Translate

Kamis, 12 Maret 2015

Tambora, Dua Tahun Lalu

Waktu itu hari sudah gelap, kami tiba di Pos 3 dalam perjalanan turun setelah menakhlukkan puncak Tambora. Di pos ini kami ber-14 menghabiskan sisa bekal kami, beberapa lembar roti tawar dan selai strawberry. Saat itu kami sengaja tidak sholat maghrib karena kami yakin tidak sampai jam 10.00 malam kami pasti sudah sampai di dusun Tambora dan berencana menjamak sholat maghrib dan isya' di sana.

Setelah mengganjal perut, perjalanan kami lanjutkan. Tak sampai 2 jam, kami tiba di Pos 2 dan hanya beristirahat sebentar. Di pos itu rombongan kami sudah mulai terpisah.

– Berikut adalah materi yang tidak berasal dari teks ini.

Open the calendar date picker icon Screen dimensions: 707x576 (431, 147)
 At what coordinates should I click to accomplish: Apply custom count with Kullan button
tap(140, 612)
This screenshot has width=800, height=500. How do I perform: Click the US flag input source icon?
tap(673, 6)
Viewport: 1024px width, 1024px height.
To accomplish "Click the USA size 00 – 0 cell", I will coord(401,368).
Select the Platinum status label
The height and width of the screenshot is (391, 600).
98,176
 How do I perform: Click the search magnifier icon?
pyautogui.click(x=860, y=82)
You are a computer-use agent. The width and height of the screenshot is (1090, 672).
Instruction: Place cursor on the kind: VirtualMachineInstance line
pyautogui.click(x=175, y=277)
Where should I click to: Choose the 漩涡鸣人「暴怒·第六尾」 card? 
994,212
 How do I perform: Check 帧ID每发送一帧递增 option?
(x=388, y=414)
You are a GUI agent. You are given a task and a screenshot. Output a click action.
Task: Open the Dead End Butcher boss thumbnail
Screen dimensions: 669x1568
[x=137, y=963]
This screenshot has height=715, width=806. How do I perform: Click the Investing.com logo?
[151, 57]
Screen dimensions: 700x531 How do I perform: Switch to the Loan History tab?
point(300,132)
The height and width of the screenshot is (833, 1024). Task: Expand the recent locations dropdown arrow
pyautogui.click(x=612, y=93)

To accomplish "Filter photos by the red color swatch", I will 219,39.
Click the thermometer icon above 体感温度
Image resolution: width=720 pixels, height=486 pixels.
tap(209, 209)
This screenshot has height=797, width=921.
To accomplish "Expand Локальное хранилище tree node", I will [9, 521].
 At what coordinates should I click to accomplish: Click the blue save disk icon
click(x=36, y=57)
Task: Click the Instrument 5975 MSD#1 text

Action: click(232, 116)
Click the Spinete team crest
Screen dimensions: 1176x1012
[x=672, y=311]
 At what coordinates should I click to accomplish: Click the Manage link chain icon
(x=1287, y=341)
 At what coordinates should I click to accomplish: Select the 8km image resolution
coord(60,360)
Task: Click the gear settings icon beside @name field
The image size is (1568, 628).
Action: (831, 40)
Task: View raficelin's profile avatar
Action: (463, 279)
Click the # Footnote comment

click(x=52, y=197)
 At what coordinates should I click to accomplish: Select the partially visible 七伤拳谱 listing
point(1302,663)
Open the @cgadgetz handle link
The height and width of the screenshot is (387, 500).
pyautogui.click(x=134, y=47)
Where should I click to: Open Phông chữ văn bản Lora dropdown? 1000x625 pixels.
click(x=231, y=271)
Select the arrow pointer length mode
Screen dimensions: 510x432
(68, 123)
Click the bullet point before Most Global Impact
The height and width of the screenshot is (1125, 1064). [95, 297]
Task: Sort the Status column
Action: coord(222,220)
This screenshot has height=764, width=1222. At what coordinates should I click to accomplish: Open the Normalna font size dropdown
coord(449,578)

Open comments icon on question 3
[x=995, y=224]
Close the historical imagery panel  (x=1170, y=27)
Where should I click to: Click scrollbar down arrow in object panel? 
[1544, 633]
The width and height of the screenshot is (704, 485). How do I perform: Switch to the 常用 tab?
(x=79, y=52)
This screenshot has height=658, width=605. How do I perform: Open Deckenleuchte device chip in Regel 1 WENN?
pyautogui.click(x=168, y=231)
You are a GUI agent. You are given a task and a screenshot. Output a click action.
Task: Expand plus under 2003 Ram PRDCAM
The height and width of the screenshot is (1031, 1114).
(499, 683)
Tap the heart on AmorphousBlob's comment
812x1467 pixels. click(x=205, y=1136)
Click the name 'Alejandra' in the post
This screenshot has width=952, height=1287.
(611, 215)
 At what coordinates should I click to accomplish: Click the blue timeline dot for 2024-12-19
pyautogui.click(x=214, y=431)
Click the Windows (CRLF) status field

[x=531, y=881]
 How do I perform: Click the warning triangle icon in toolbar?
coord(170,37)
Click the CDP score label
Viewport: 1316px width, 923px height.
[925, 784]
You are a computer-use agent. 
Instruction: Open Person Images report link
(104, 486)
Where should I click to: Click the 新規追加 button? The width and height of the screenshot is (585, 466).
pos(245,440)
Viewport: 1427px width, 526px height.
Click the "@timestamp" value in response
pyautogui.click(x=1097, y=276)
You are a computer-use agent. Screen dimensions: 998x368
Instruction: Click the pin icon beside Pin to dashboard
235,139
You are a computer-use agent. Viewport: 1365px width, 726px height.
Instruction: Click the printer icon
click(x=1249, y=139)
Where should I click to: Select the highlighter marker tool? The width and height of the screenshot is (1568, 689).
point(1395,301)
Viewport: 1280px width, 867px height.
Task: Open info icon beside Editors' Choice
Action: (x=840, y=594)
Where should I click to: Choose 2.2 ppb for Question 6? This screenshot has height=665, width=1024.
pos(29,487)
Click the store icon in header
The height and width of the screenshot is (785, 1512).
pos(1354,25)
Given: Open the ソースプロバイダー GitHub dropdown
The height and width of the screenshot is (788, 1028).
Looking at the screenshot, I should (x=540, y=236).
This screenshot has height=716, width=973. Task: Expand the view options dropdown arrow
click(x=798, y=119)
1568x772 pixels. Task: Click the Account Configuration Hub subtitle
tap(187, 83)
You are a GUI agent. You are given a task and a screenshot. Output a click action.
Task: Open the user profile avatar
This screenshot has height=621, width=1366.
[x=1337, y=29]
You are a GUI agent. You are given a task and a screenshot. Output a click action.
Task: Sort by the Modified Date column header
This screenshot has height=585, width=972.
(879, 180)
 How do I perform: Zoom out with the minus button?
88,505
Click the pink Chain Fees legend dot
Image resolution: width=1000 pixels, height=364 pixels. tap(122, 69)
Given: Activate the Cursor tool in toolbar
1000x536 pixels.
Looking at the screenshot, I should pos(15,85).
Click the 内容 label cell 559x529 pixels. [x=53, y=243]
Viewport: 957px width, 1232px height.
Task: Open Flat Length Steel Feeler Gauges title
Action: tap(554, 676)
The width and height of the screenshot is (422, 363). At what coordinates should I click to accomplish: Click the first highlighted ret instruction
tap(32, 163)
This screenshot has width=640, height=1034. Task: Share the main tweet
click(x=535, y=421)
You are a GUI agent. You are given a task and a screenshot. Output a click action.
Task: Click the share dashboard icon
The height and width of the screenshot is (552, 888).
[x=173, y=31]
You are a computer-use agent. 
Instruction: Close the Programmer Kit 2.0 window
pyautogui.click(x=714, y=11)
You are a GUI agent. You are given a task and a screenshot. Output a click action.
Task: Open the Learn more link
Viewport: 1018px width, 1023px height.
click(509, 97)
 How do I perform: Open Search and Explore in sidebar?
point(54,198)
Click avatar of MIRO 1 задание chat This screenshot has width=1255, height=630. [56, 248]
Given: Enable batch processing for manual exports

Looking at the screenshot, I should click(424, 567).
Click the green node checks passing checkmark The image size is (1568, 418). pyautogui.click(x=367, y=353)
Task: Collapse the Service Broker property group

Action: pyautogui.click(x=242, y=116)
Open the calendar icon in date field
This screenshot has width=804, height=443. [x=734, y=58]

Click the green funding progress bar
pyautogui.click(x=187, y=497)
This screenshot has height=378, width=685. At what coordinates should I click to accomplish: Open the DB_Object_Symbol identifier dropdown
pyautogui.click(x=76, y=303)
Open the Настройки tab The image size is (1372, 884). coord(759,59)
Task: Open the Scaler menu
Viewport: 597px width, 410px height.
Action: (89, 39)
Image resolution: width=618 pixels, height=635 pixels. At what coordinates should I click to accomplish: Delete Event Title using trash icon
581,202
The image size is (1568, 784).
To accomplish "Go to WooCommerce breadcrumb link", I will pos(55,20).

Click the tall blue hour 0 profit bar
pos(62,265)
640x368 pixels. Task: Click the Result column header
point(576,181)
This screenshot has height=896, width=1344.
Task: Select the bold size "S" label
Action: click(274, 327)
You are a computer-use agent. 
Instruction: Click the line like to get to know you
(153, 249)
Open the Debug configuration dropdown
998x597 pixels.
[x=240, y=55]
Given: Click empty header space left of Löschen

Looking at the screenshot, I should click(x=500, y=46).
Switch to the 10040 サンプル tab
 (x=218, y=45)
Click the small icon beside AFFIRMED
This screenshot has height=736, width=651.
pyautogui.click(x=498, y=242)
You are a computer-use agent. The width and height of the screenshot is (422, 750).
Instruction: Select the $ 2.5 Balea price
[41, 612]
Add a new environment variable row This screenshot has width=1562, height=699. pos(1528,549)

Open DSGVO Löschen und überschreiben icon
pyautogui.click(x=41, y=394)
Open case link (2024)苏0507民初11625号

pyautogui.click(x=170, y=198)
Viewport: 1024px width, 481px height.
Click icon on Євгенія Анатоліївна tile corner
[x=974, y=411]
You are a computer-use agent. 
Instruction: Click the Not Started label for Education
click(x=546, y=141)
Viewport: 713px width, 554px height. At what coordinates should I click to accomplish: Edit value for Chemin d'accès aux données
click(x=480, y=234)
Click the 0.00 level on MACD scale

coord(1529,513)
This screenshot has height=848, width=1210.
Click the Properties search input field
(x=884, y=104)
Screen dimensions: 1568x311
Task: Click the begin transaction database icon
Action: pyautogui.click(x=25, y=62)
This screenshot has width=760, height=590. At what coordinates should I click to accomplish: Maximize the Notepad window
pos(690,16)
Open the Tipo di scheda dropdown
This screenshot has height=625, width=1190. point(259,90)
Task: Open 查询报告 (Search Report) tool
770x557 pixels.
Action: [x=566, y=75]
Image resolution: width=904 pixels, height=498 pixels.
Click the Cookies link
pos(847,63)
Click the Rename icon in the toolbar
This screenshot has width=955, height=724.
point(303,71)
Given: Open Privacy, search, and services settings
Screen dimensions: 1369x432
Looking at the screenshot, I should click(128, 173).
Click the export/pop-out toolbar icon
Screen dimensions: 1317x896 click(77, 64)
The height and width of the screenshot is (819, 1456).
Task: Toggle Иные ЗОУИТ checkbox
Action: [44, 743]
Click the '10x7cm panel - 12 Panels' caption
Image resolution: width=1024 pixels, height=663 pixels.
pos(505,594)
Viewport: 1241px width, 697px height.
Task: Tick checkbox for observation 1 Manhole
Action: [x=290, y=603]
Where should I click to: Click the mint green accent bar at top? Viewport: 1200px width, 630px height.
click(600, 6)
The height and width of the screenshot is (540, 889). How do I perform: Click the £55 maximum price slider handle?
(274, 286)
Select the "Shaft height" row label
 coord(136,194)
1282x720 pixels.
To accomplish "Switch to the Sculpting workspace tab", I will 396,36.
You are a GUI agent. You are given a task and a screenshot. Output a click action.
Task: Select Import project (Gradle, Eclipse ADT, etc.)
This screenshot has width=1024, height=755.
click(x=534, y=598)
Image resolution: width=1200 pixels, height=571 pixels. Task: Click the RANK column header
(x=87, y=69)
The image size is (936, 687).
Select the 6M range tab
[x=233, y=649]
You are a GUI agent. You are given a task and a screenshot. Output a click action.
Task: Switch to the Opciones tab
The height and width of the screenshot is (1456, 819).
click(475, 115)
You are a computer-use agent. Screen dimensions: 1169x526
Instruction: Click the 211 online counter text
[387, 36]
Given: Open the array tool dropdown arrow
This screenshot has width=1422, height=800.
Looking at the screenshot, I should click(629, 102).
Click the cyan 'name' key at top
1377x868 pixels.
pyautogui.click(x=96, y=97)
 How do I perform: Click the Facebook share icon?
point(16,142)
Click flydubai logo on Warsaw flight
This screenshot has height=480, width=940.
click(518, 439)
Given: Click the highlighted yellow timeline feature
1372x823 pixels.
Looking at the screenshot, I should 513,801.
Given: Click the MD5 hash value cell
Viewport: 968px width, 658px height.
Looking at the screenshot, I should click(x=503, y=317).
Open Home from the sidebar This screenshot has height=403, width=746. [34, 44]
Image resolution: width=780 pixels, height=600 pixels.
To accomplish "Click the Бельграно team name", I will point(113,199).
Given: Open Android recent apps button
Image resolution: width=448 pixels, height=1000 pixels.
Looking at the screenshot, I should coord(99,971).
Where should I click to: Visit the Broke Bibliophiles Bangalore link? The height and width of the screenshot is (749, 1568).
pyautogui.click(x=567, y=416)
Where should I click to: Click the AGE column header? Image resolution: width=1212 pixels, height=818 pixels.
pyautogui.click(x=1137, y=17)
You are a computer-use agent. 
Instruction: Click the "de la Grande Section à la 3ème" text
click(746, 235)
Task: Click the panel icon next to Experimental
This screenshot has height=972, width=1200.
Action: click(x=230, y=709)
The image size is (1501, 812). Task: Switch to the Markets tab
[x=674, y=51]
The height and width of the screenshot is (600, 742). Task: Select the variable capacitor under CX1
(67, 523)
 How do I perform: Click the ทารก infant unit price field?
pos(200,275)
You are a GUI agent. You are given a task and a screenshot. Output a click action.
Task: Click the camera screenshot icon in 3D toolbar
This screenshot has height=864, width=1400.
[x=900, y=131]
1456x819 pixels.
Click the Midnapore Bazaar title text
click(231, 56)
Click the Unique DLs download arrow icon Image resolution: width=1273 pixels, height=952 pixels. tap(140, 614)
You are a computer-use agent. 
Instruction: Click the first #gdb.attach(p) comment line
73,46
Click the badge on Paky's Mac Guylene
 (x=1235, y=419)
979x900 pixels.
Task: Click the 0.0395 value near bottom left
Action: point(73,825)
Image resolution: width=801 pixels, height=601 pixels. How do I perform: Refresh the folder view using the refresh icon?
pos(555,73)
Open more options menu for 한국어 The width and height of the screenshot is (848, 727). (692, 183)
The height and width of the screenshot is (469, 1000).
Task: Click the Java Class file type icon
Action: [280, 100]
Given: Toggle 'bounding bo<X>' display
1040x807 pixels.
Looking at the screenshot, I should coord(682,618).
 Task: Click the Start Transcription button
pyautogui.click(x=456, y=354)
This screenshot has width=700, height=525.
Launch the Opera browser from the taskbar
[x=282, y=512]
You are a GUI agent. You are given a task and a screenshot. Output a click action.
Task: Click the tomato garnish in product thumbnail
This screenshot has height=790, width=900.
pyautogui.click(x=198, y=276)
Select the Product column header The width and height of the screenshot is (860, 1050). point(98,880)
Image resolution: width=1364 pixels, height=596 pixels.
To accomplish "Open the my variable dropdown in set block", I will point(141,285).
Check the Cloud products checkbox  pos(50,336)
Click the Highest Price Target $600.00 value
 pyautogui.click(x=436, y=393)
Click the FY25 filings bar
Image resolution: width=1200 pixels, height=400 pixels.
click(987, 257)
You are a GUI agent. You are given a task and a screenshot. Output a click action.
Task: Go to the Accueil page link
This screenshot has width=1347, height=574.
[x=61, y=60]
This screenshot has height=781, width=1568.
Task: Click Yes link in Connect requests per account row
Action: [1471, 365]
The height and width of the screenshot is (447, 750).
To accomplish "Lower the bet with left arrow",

Teman-teman yang masih energik, berjalan lebih dahulu. Saya dan 3 orang lainnya yaitu Teh Nani, Faisal dan Kokoh menjadi rombongan terakhir. Saat itu, saya dan teh nani sudah mulai berjalan dengan terseyok. Bahkan kami sampai memakai tongkat. Ketika harus melompati pohon besar yang tumbang dan menutupi jalan setapak yang kami lewati, rasa-rasanya hampir tidak kuat. Sudah campur-campurlah rasanya. Mata sepet karena hampir 24 jam tidak tidur sama sekali, urat betis pegal luar biasa, sekujur kulit kaki rasanya perih penuh lecet akibat beradu dengan bebatuan dan jarum-jarum halus daun Meladi. Semua itu  menghasilkan kombinasi rasa yang seumur-umur baru pertama kali saya alami saat itu. Gak ketulungan deh rasanya.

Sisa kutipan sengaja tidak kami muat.